What Is Interpolation?
Interpolation is the art of filling in the blanks between what you know. In reservoir modeling, you measure porosity in three wells and need to know what it is across the entire 50-square-kilometer field. In seismic processing, you recorded traces every 25 meters and need them every 12.5 meters for the migration to work properly. In production forecasting, you measured pressure buildup at the beginning and end of a test and need to know the pressure at every intermediate time for derivative analysis. The interpolation algorithm provides the estimated values at unsampled points, using the mathematical structure of the known data to infer what is most likely in between. The critical insight is that interpolation is an estimate, not a measurement, and the quality of that estimate depends entirely on how much the property varies between data points compared to the data density. No algorithm, however sophisticated, can reliably interpolate a highly variable property from sparse data. The algorithm can only make the best of the information available, and it cannot know what it doesn't know.
Synonyms and Related Terminology
Interpolation methods in reservoir modeling are often named specifically: kriging, IDW (inverse distance weighting), natural neighbor, spline interpolation, or moving average. Related terms include kriging (the geostatistical interpolation method that uses the variogram to optimally weight nearby data points, widely used for spatial interpolation of reservoir properties in petroleum geological modeling), variogram (the spatial correlation function that quantifies how the variance of a property changes with separation distance, the fundamental input to kriging and other geostatistical interpolation methods), extrapolation (the estimation of values beyond the range of the known data, which has much higher uncertainty than interpolation within the data range), geostatistics (the application of statistical methods to spatially distributed geological data, of which interpolation and simulation are the primary tools for reservoir property distribution), and regularization (the seismic processing step of interpolating missing or irregularly sampled traces to create a regular acquisition grid for migration, also called trace interpolation or data reconstruction).
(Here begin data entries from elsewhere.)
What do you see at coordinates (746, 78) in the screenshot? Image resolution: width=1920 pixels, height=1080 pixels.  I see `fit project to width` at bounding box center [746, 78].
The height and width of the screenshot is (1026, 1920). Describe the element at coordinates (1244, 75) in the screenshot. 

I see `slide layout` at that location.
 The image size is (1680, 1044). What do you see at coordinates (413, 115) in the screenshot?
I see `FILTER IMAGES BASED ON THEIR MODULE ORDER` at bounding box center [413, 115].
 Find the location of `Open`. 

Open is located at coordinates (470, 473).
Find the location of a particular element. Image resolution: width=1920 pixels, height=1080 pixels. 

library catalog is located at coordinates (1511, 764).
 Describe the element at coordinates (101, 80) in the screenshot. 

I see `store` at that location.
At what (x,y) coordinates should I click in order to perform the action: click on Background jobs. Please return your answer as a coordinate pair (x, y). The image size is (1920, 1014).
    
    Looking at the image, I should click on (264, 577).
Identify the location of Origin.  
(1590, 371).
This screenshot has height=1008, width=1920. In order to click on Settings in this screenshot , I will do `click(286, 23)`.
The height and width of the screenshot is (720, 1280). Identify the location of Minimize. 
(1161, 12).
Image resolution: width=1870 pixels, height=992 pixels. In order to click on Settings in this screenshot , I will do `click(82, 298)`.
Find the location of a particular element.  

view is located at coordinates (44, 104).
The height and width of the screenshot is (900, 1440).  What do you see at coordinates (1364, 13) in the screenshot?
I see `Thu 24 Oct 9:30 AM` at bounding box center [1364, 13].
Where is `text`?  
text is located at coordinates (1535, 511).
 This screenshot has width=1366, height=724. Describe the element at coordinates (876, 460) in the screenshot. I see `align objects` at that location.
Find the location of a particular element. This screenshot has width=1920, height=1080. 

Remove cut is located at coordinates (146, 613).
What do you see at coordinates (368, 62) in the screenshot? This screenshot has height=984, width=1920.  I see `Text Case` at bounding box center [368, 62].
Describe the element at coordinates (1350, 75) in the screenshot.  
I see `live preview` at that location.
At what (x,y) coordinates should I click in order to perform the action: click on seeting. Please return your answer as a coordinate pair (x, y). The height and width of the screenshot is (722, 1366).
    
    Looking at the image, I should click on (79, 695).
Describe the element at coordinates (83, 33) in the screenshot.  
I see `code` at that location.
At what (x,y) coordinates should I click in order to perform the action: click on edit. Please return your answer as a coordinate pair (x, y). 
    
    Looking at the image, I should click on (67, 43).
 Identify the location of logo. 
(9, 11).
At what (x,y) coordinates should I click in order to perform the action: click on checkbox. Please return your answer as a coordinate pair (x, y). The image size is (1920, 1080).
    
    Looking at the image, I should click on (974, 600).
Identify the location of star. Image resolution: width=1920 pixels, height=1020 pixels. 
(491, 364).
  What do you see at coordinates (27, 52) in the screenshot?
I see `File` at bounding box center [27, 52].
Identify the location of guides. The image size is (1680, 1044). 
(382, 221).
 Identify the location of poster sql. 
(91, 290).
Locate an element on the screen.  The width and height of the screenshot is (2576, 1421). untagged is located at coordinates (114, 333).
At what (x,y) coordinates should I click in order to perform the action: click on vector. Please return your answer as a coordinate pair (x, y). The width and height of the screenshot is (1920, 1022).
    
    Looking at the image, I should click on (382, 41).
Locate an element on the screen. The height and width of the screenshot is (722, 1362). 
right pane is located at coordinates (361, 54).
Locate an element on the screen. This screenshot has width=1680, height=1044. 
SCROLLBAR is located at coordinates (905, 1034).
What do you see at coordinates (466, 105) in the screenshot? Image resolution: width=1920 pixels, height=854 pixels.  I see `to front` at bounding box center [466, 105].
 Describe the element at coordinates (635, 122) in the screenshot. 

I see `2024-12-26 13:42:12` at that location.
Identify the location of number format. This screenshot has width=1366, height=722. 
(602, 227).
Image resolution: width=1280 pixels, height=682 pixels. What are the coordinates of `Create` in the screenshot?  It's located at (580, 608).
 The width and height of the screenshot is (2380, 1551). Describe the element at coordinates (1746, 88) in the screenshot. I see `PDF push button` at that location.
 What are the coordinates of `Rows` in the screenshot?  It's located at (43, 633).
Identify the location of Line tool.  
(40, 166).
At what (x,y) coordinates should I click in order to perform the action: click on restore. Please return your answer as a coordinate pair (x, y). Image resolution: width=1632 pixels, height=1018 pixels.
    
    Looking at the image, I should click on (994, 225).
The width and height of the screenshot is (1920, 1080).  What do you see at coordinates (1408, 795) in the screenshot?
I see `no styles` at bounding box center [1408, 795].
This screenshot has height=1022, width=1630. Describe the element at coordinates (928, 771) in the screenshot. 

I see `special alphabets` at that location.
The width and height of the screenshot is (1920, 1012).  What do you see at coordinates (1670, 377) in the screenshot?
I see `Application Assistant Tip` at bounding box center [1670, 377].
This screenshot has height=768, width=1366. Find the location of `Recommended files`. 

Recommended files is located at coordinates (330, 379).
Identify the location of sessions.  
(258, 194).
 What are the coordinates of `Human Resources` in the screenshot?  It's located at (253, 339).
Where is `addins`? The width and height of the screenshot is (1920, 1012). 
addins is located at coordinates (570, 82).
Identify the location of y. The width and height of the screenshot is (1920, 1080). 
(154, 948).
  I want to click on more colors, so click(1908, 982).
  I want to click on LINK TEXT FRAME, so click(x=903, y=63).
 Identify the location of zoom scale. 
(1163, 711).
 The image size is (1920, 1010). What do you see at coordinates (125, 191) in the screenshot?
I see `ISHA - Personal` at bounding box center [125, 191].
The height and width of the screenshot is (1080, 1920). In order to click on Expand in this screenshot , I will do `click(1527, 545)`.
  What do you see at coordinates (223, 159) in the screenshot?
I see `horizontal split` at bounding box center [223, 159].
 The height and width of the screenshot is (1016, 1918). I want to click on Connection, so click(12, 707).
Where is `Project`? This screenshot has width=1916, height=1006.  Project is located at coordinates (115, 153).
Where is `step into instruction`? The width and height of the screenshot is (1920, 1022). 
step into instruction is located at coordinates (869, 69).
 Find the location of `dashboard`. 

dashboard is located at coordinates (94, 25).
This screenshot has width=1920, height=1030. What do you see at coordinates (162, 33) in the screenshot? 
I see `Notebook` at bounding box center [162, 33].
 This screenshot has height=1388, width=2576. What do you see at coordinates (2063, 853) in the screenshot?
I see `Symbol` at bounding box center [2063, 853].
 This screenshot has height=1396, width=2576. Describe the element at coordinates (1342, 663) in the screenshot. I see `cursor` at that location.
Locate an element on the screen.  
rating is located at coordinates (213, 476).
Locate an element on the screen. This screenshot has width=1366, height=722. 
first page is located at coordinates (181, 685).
Why the Distance Between Your Data Points Is the Constraint That Mathematics Cannot Overcome
Every interpolation algorithm, from the simplest linear method to the most sophisticated geostatistical simulation, faces the same fundamental constraint: the quality of the interpolation cannot exceed what the data supports. If the property you are interpolating varies over distances shorter than your data spacing, the interpolation will systematically miss those variations regardless of the algorithm's theoretical elegance. In petroleum reservoir modeling, this translates to a straightforward but uncomfortable truth: a geological model built from wells spaced 2 kilometers apart cannot reliably represent heterogeneity at the scale of 100-meter channels, regardless of how sophisticated the geostatistical algorithm is. The model will look detailed and quantitative, but the details between wells are informed guesses constrained by statistical assumptions, not measurements. Understanding this limitation — and communicating it honestly in reserve estimates and development plans — is the professional responsibility of every petroleum engineer and geoscientist who uses interpolated data as the basis for business decisions.